Patatera
Sausage with potato and paprika
Patatera is a typical type of sausage from Cáceres and the rest of Extremadura made from Iberian pork cheek and boiled potatoes, seasoned with salt and La Vera paprika, garlic and spices and cured in a drying room. It is also known by the name chorizo patatero.
Like many other types of sausage, patatera was born out of times of scarcity, when the lack of meat was made up for with potato to increase the quantity of filling. The use of potato, and squash in the case of patatera de calabaza, makes the flavour pleasantly mild and also makes this a spreadable sausage, something that also makes it unusual.
It is a combination of Iberian pork and puréed potatoes. The ingredients needed are 50% potato, 40% Iberian pork fat, 10% pork loin, salt, garlic and La Vera paprika. To prepare it, the potatoes are boiled, chopped and stuffed into the casing with the rest of the ingredients.
From the outside, it looks very similar to chorizo due to its paprika content, but, unlike chorizo, the inner texture of patatera sausage allows it to be eaten sliced or spread on toasted bread with a drop of honey on top, as a snack or appetiser. It comes in a horseshoe shape or with a string.
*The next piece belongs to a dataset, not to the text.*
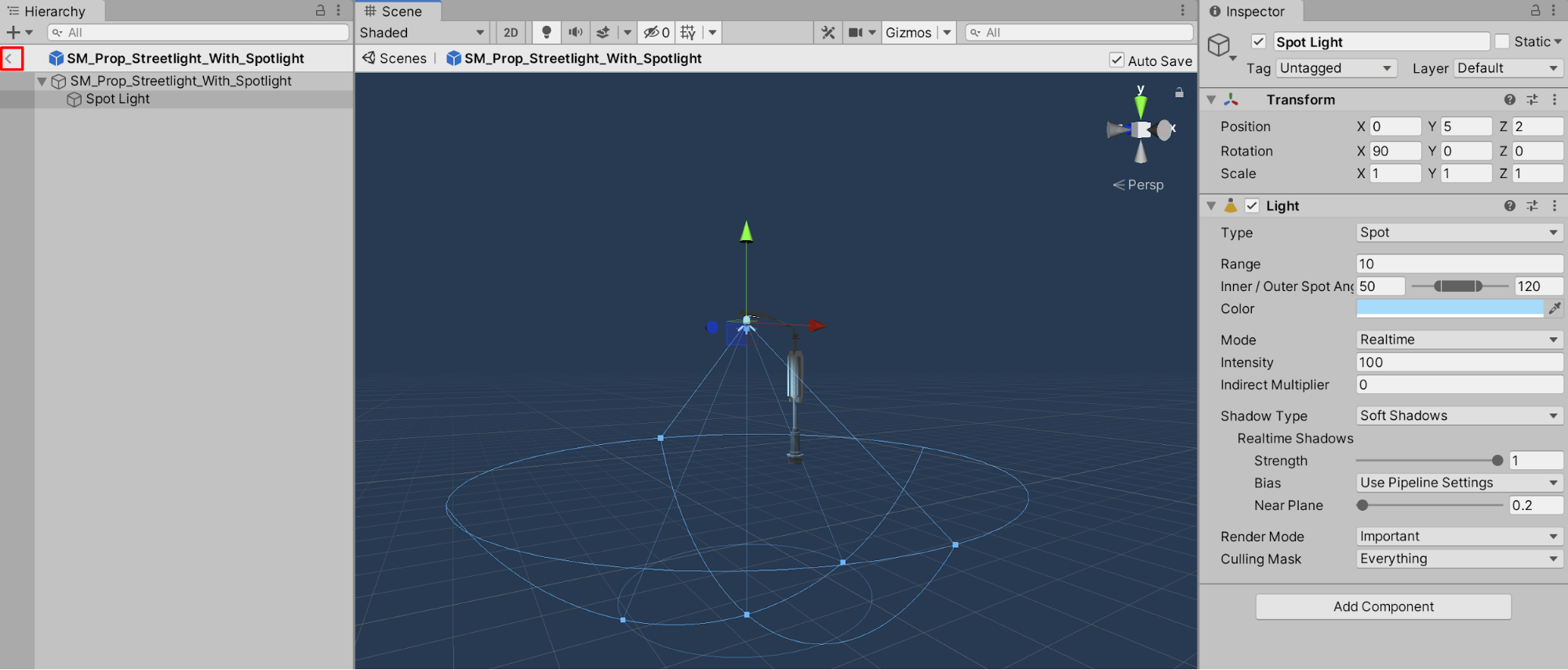1568x670 pixels.
Task: Open the Shadow Type dropdown
Action: point(1458,416)
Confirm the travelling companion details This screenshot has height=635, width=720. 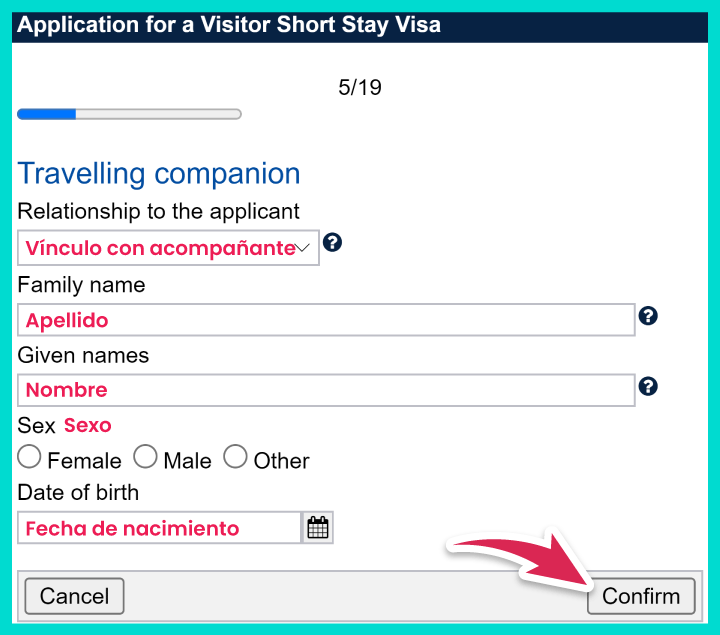640,597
Patatera is present throughout the province in numerous festivals, where the various groups or the town council itself invites everyone to patateras, as on Horse Day in Ceclavín.
In Malpartida de Cáceres, patatera is the star on the biggest day of its Carnival celebrations. This is the day of the ‘Pedida de la Patatera’, a festive day that has been celebrated since the 19th century.
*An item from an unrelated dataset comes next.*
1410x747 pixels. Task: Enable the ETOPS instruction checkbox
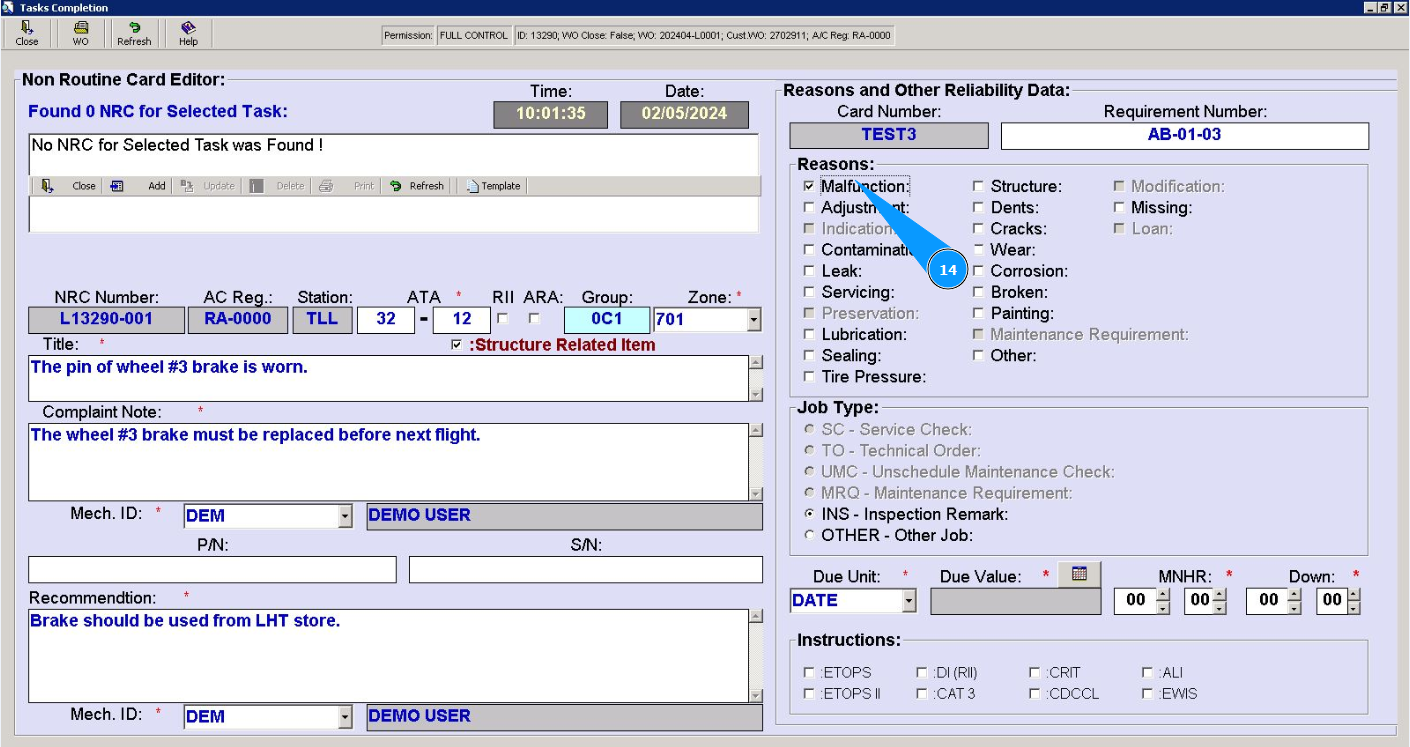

Since it is a ‘humble’ sausage, a tradition became popular in the among quintos (young men who went away to do military service) where they would go around on Shrove Tuesday asking for something to eat, celebrating the imminent arrival of Lent that way.
Since patatera sausage was the most economical product of the pig slaughter, that is what residents would give to the young men, resulting in the tradition and festival of ‘La Pedida de la Patatera’. The tradition was recovered in 1986 and, each year it attracts more locals and tourists, who gather in the Plaza Mayor square and adjacent streets.
The festival’s value lies in the originality of celebrating Carnival in the daytime, in how the festival has evolved and, particularly, in that it is an intergenerational festival, where grandparents, parents, children and grandchildren all take part side by side.